Der Mazedonien-Einsatz ist nicht „humanitär"
Die Erfahrungen der Hilfsorganisationen auf dem Balkan zeigen,
dass militärische Eingriffe in bewaffnete Konflikte die humanitäre
Situation in der Regel verschärfen. Militärische Einsätze können per
definitionem nicht „humanitär" sein: Rollen und Mandate müssen
sauber voneinander getrennt werden. Daher dürfen
politisch-militärische Begründungszusammenhänge für den
NATO-Einsatz in Mazedonien nicht mit humanitären Motiven
verwechselt werden.
Die humanitäre Katastrophe darf nicht instrumentalisiert werden
Im Kosovo-Krieg ist deutlich geworden, dass das erklärte Ziel der
Intervention, eine humanitäre Katastrophe zu verhindern, nicht
erreicht wurde.
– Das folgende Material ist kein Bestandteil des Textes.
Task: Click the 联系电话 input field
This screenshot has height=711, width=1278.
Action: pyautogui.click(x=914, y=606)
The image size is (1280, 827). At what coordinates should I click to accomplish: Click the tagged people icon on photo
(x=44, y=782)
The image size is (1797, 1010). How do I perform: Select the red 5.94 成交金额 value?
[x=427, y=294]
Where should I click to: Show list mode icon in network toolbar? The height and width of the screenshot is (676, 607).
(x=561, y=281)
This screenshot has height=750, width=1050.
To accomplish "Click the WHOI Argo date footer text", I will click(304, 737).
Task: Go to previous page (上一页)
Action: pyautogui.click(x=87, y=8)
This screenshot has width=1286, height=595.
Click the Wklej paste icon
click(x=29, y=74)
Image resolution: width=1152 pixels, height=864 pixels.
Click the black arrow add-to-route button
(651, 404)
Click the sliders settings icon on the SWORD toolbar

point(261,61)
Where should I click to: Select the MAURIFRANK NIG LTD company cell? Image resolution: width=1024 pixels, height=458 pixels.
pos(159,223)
Nach dem Krieg konnte die zweite Flüchtlingswelle –
der Serben, Sinti und Roma – ebenso wenig verhindert werden. Wir
befürchten, dass es in Mazedonien erneut zu Flüchtlingsströmen
kommt, die von den politischen Entscheidungsträgern Akteuren
instrumentalisiert werden. Anschließend werden die humanitären
Hilfsorganisationen mit der Bewältigung der Konfliktfolgen
konfrontiert. Mit Flüchtlingen darf keine Politik ge-macht werden!
Politische Handlungsempfehlungen:
-
Der Deutsche Bundestag darf dem Bundeswehr-Einsatz in
Mazedonien unter NATO-Kommando nicht zustimmen.
- Die Vereinten Nationen und oder die OSZE sollen unverzüglich die
Friedenskonsolidierung in Mazedonien übernehmen und mit einer
entsprechenden Finanzierung ausgestattet werden: statt NATO sollen
UN-Blauhelme in Mazedonien eingesetzt werden. Diese müssen
auch den Waffennachschub der UCK wirksam unterbinden.
-
Die Vereinten Nationen müssen eine Balkan-Konferenz einberufen,
um zu einer regionalen politischen Lösung beizutragen.
-
Die EU sollte ihre Anstrengungen in der Krisendiplomatie verstärken
und einen zivilen Konfliktbearbeitungsprozess in Mazedonien
initiieren, der unterhalb der Regierungsebene zu einem friedlichen
Zusammenleben der verschiedenen Bevölkerungsgruppen beiträgt.
-
Die Bundesregierung muss darauf achten, dass im
Mazedonien-Konflikt eine klare und strikte Trennung der Aufgaben
und Rollen von Militär und Hilfsorganisationen eingehalten wird.
-
Die von der Bundesregierung für das Jahr 2002 geplanten Kürzungen
der BMZ-Haushaltsmittel für soziale und wirtschaftliche Entwicklung
in Mittel- und Osteuropa sollten wieder zurückgenommen werden.